#### [EXTRAIT DU TEXTE]
####
DERMATOSES PARASITAIRES

Les dermatoses parasitaires sont fréquentes, et principalement représentées par la pseudo-gale ophionyssique à Ophionyssus natricis. Cet acarien hématophage est macroscopiquement visible sous la forme de petits grains, noirs à rougeâtres, situés dans les zones à peau fine (région péri-oculaire, face ventrale du cou, espaces entre les écailles ventrales), ainsi que dans le terrarium (substrat et gamelle d’eau, voir photos 8 et 9). Il est considéré comme le vecteur potentiel de différents agents pathogènes (paramyxovirus et virus de la maladie des corps d’inclusions entre autres). Il peut être responsable d’un prurit et d’une anémie. Les tiques sont également rencontrées, notamment chez les individus issus d’un prélèvement en milieu naturel : Amblyomma spp., Hyalomma spp. (famille des Ixodidés), Ornithodoros spp. (famille des Argasidés), etc.

DERMATOSES D’ORIGINE ENVIRONNEMENTALE OU TRAUMATIQUE

→ La maladie des ampoules (ou blister disease) est une dermatite ventrale, secondaire à un substrat excessivement humide (par exemple en cas d’arrosage par le propriétaire en vue d’augmenter l’hygrométrie, de renversement accidentel de la gamelle d’eau) ou sale (lors de diarrhée, d’hygiène insuffisante). Cette affection commune se traduit par l’apparition d’ampoules en regard des écailles ventrales, qui percent, se surinfectent et deviennent croûteuses (voir photos 10 et 11).
####
#### [INFORMATIONS EXTRAITES]
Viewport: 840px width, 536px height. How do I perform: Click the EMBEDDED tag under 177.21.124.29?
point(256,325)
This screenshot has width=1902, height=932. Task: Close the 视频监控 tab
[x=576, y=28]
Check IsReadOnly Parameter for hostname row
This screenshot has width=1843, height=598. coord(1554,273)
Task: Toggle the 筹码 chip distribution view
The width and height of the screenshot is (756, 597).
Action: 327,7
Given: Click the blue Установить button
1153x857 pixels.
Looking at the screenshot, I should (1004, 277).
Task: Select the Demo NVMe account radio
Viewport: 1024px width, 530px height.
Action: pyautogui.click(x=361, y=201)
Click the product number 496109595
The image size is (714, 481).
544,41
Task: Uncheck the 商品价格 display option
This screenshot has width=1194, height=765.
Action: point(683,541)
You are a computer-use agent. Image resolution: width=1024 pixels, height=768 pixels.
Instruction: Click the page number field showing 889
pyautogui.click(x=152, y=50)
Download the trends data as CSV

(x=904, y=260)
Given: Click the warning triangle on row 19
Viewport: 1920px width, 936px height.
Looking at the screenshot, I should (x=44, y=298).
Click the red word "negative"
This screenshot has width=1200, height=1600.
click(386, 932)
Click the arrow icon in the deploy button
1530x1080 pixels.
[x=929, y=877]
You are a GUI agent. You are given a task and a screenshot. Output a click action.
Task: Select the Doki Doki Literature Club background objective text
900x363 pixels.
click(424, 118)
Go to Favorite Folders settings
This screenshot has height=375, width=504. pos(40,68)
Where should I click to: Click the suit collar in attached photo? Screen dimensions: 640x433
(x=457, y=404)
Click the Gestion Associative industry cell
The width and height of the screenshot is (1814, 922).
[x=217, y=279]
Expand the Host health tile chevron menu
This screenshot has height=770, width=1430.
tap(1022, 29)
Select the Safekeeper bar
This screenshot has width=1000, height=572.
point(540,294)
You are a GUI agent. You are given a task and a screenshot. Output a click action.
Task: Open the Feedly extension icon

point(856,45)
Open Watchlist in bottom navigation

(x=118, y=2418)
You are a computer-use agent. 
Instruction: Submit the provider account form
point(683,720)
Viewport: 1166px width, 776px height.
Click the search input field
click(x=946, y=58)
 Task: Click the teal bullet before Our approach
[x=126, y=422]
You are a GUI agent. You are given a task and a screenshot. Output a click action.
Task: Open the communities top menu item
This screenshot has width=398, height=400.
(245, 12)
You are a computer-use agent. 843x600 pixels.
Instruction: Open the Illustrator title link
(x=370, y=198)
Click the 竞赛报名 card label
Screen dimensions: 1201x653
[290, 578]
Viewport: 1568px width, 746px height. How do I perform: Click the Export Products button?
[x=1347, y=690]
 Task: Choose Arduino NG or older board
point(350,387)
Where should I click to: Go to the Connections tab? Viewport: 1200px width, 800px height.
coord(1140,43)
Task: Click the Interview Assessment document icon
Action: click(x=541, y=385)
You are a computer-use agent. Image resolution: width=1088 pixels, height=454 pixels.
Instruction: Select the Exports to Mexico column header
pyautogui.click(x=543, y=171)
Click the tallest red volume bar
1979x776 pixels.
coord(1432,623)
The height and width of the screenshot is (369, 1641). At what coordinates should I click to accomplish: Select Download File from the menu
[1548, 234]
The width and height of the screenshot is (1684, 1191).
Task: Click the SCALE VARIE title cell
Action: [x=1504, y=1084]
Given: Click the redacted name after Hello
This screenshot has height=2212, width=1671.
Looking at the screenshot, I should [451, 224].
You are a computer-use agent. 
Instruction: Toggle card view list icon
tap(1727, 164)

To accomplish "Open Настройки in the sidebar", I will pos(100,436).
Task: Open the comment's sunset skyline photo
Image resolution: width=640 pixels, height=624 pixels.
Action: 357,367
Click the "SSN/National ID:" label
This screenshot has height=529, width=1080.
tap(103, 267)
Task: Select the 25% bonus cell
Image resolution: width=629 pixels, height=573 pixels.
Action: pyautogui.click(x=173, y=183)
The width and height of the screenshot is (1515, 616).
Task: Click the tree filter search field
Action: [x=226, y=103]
####
Poursuivez le texte sur les dermatoses à partir de sa dernière phrase. Les lignes forment un matériau indépendant du texte sur les dermatoses.

#### [RÉSULTAT DE L'EXERCICE]
→ Les brûlures sont fréquentes, car la nature poïkilotherme et ectotherme des reptiles contraint à installer, au sein du terrarium, un système de chauffage (tapis, câble ou ampoule selon l’espèce et le type de terrarium). Un chauffage inadapté, trop puissant, mal thermostaté ou non protégé, ou encore un gradient thermique mal réalisé avec une chaleur trop focalisée (par exemple utilisation d’un rocher chauffant), peut conduire à l’apparition de brûlures. Leur survenue est favorisée par le comportement particulier des reptiles, qui les rend capables de rester en contact avec l’élément chauffant plusieurs heures avant de se soustraire à la brûlure, voire parfois jusqu’à la mort. L’origine de cette absence de réactivité est inconnue. Elle n’est pas consécutive à l’absence de douleur (la peau des reptiles possède des récepteurs nociceptifs), mais peut être due à la carence de ce type de situation à l’état naturel, puisque les reptiles se thermorégulent, chez de nombreuses espèces, par l’exposition aux rayons solaires. Les brûlures, plus ou moins profondes, ressemblent cliniquement à la blister disease, avec la formation d’ampoules qui se percent et se surinfectent. Après la guérison, une cicatrice dépigmentée, présentant des écailles plus petites et désorganisées, voire absentes, peut apparaître.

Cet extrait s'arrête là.